2. Materials and Methods

The UMP3 ultrasonic hydrostatic leveler can measure various construction shifts and tilts. The device is based on the classical water scale that was established on the principle of communicating vessels. It is used to measure the long-term relative displacements of the vertical parts of structures.

In each vessel of the UMP3 device, the height of the fluid column is determined by measuring the ultrasonic pulse travel time. The speed of sound within the fluid depends on the temperature. In order for the measurement result to not be influenced by temperature fluctuations, two channels are used within the measurement system. One channel measures the distance of the transducer from the fluid surface, and the second, called the “reference channel”, measures the known, fixed distance. In addition, the reference channel enables a very precise measurement of the temperature inside the device without any additional thermometer being incorporated within the system.

Due to the unique and proprietary concept of an ultrasonic transducer, as well as specially designed electronics, it is possible to directly measure the level of the fluid in every vessel with exceptionally high sensitivity (0.0001 mm). This outcome is unprecedented in other devices of this type. While taking into account the distance between the two measuring vessels, the changes of the tilt of the monitored surface can be measured with a sensitivity as high as 0.02 arcsec [10].

The absence of flexible elements, as well as meticulously designed manufacturing technology, make it possible to achieve state-of-the-art long-term stability. Our sensors have proven their quality serving various structures for over 20 years. Surveys over many years have confirmed that the parameters of the measurements performed by our devices reach 0.005 mm per annum in the case of the UMP3 leveler and 0.005 mm/m per annum for the inclinometer.

This article compares the declared stability parameters of the best mechanical inclinometers with the stability parameters of our ultrasonic UMP3 sensors, as determined from long-term measurements performed on an actual water dam. Two types of mechanical inclinometers achieving the highest long-term measuring stability have been selected for this analysis [11].

The most common solutions on the market enable the automatic measurements of vertical displacements along monitored constructions [12]. They apply the communicating vessels concept, which enables measurements of the fluid levels or pressure. Based on that, it is possible to determine the position of each of the vessels in relation to the reference chamber attached to the stable surface. Such a design allows for precision only as high as 0.1 mm, placing it far behind the ultrasonic UMP3 solutions presented in this article, as far as the sensitivity of the measurements is concerned. The other manufacturer, unlike Ultrasystem, does not provide long-term stability parameters.

Obtaining the long-term results of extremely high resolution and precision enables the extraction of every subtle change of the shape or the rotation of the construction, based on periodic changes, and allows for the correlation of them with the influence of external factors (e.g., meteorological circumstances) and maintenance loads. An assurance of the stability and precision of the measurements enables the forecast of future deformation processes of the building or the object. Furthermore, by utilizing the appropriate software tools, it is then possible to foresee displacement trends, as well as the occurrence of potentially dangerous states, long before reaching alarm levels.

Data:

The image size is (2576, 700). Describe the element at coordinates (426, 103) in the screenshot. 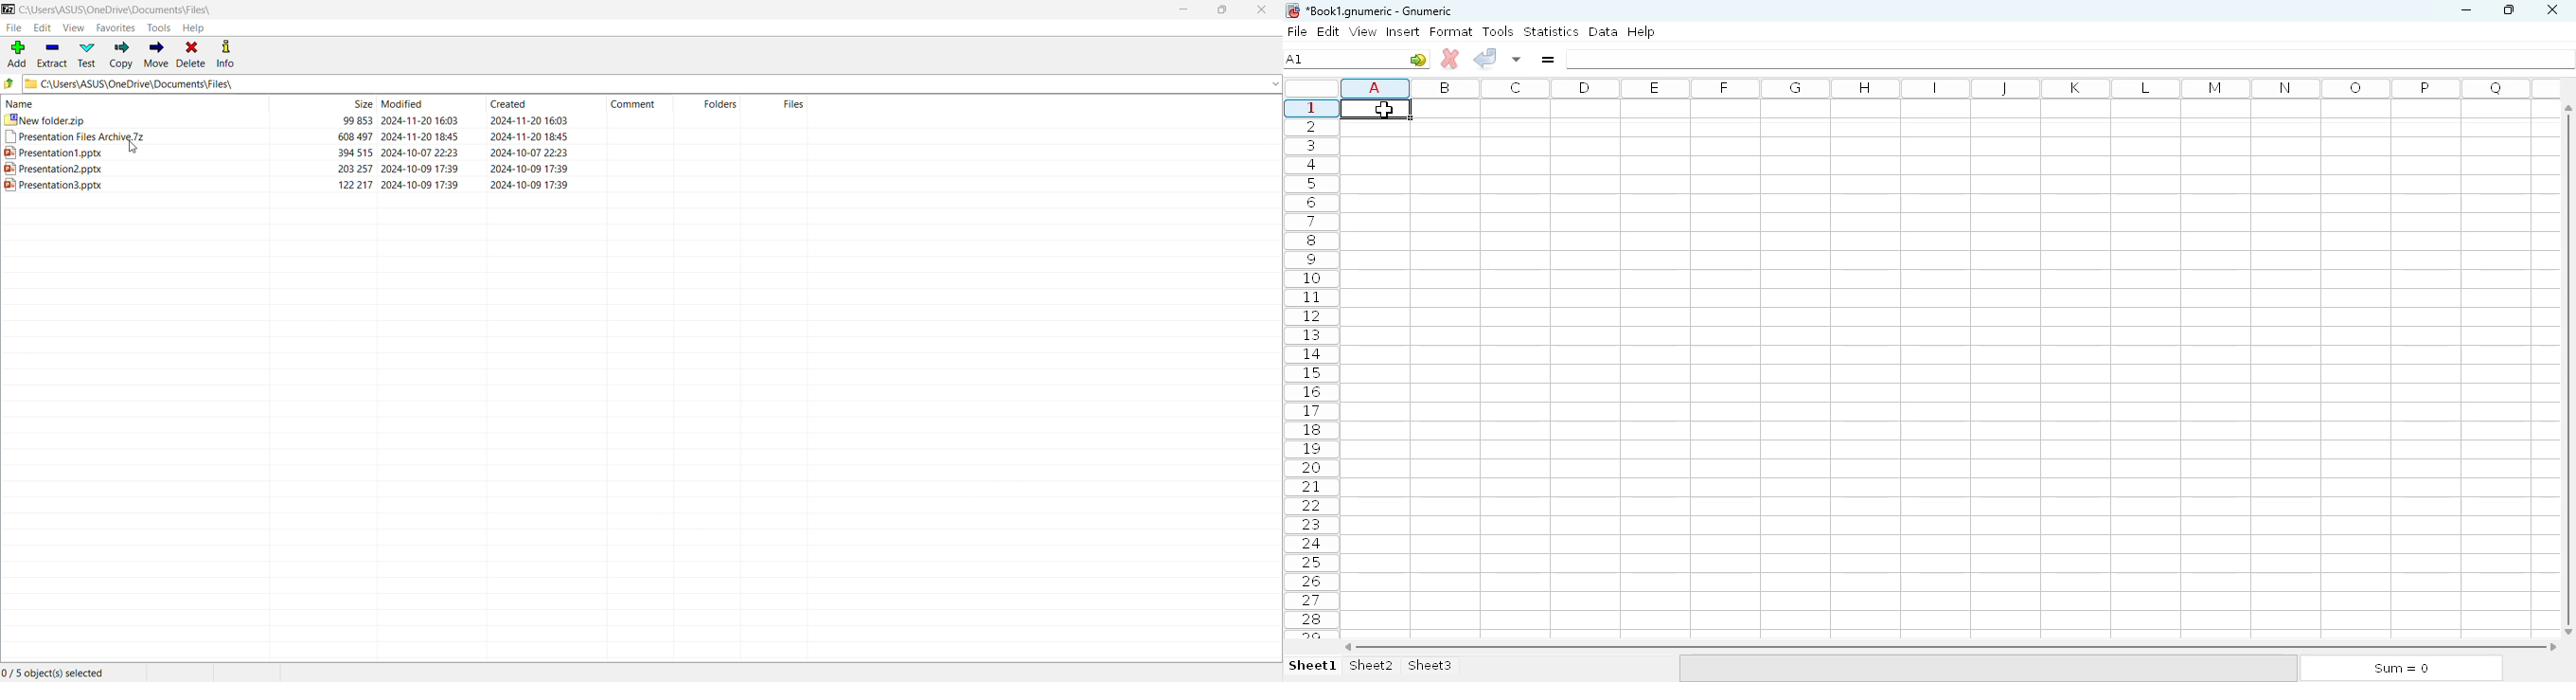

I see `modified` at that location.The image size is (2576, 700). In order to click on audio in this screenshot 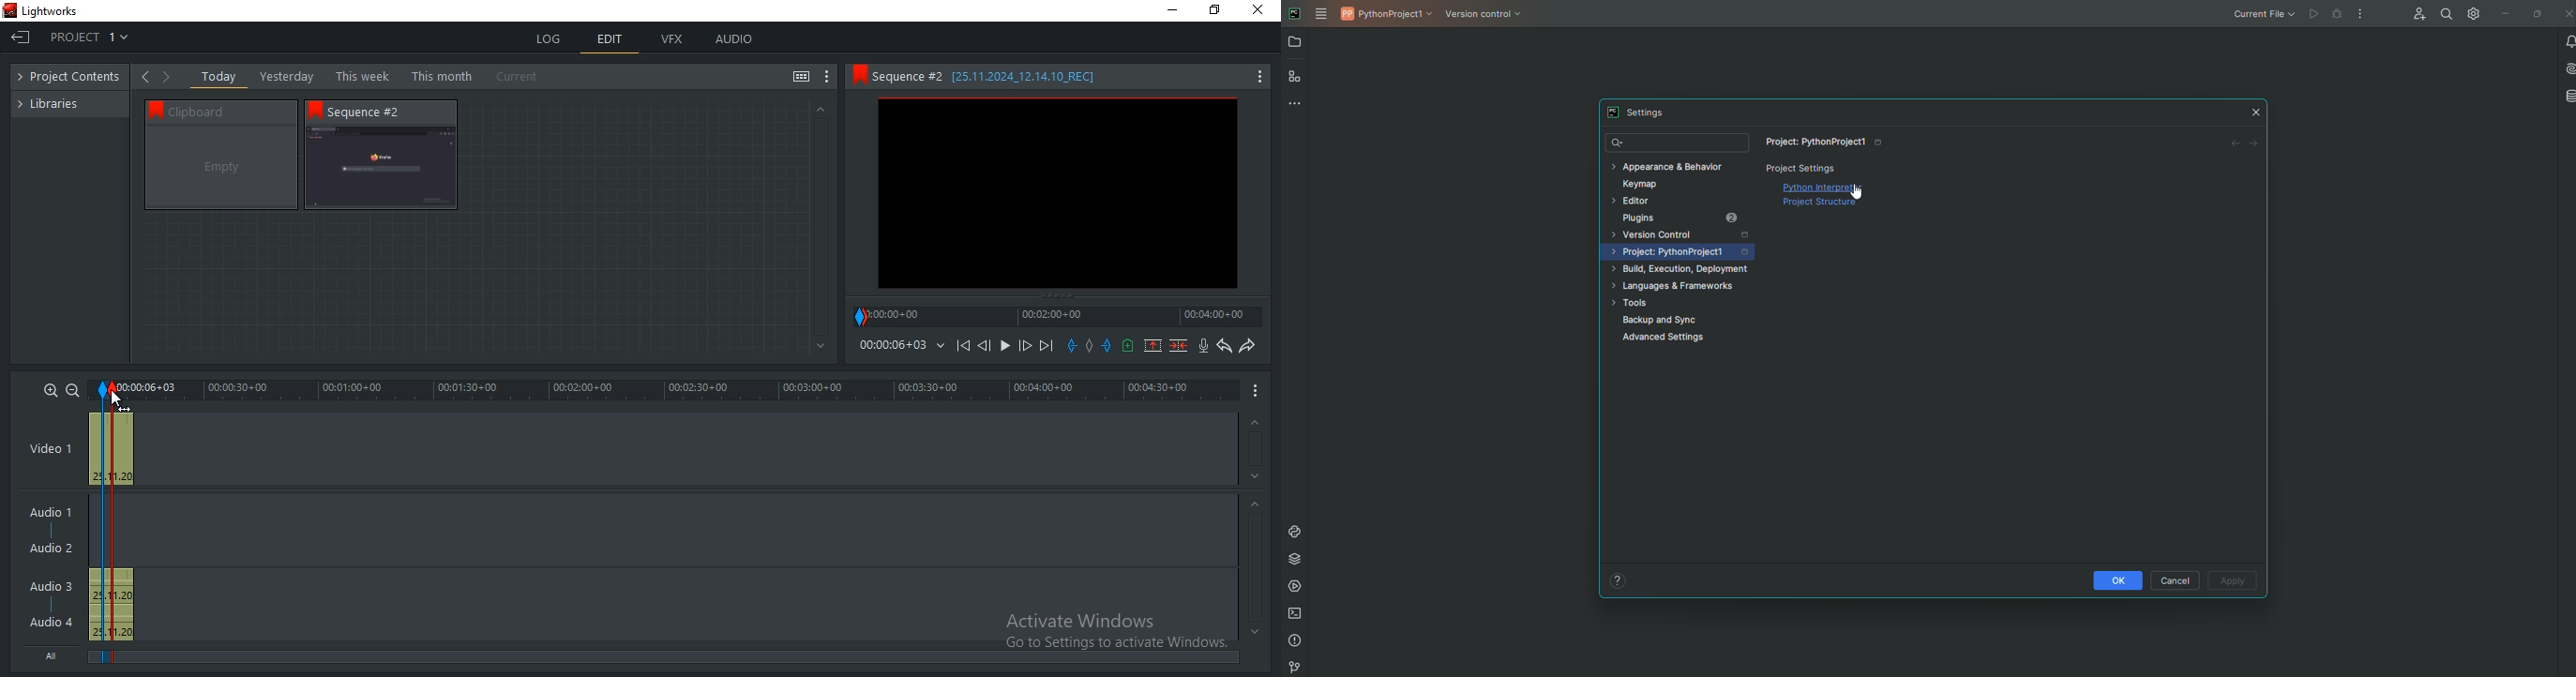, I will do `click(111, 605)`.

Goal of the exercise: Extend the passage on the UMP3 ultrasonic hydrostatic leveler, picking up right after its final sentence. The data above is not required for the work that comes next.

The answer:
3. Ultrasonic Sensor Operation

In the device (Figure 1), the distance Lx between ultrasonic transducer and free surface is determined by measuring the ultrasonic pulse travel time. A vibrating transducer passes this ultrasonic pulse to the fluid chamber. Propagating with the speed of sound V, the pulse reaches the free surface, from which it reflects and returns to the transducer after the following time [13]:

Tx = 2∙Lx/V

The speed of sound within the fluid depends on the temperature; hence, so that the measurement result of distance L is not conditioned by the effect thereof, two channels are used within the measurement system [14]. One channel measures the distance Lx of the transducer from the free surface, and the second—the reference channel—measures the known distance Lo between the second transducer and the fixed wall.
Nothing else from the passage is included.